Inhibition of transcription at radiation-induced nuclear foci of phosphorylated histone H2AX in mammalian cells.

Double-strand DNA breaks (DSBs) induced by ionizing radiation can be visualized in human cells using antibodies against Ser-139 phosphorylated histone H2AX (gamma-H2AX). Large gamma-H2AX foci are seen in the nucleus fixed 1 hour after irradiation and their number corresponds to the number of DSBs, allowing analysis of these genome lesions after low doses. We estimated whether transcription is affected in chromatin domains containing gamma-H2AX by following in vivo incorporation of 5-bromouridine triphosphate (BrUTP) loaded by cell scratching (run-on assay). We found that BrUTP incorporation is strongly suppressed at gamma-H2AX foci, suggesting that H2AX phosphorylation inhibits transcription.
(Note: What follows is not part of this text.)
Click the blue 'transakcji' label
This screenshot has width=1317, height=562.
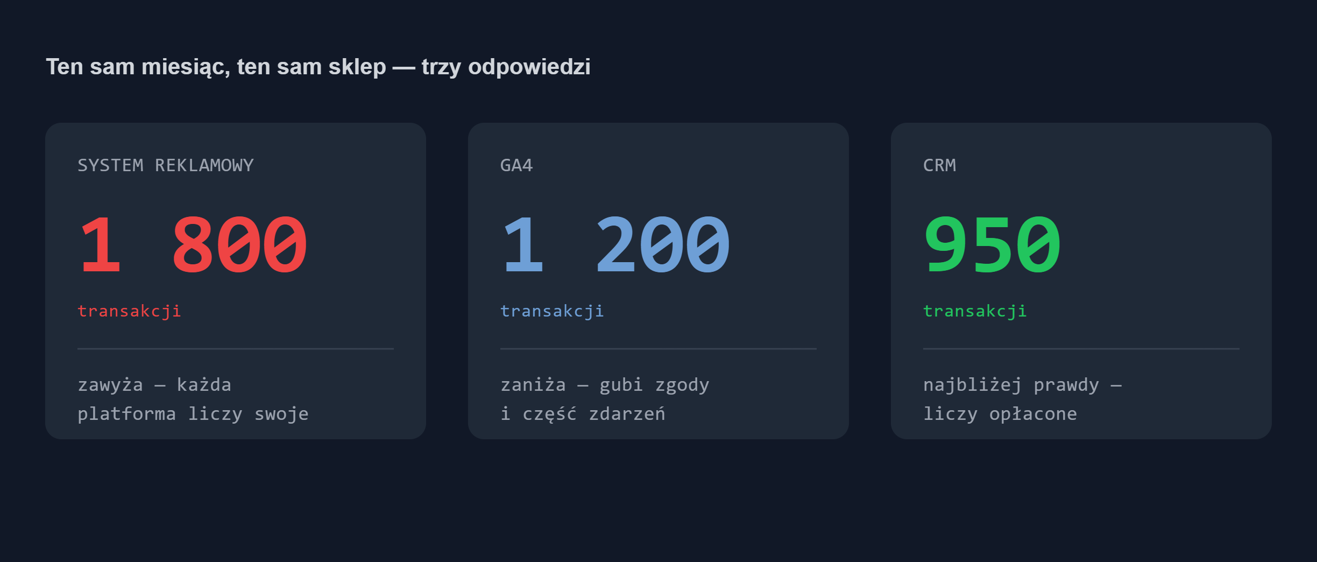click(x=552, y=311)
This is not caused by preferential association of gamma-H2AX foci with constitutive or facultative heterochromatin, which was visualized in irradiated cells using antibodies against histone H3 trimethylated at lysine-9 (H3-K9m3) or histone H3 trimethylated at lysine-27 (H3-K27m3). Apparently, formation of gamma-H2AX induces changes of chromatin that inhibit assembly of transcription complexes without heterochromatin formation. Inhibition of transcription by phosphorylation of histone H2AX can decrease chromatin movement at DSBs and frequency of misjoining of DNA ends.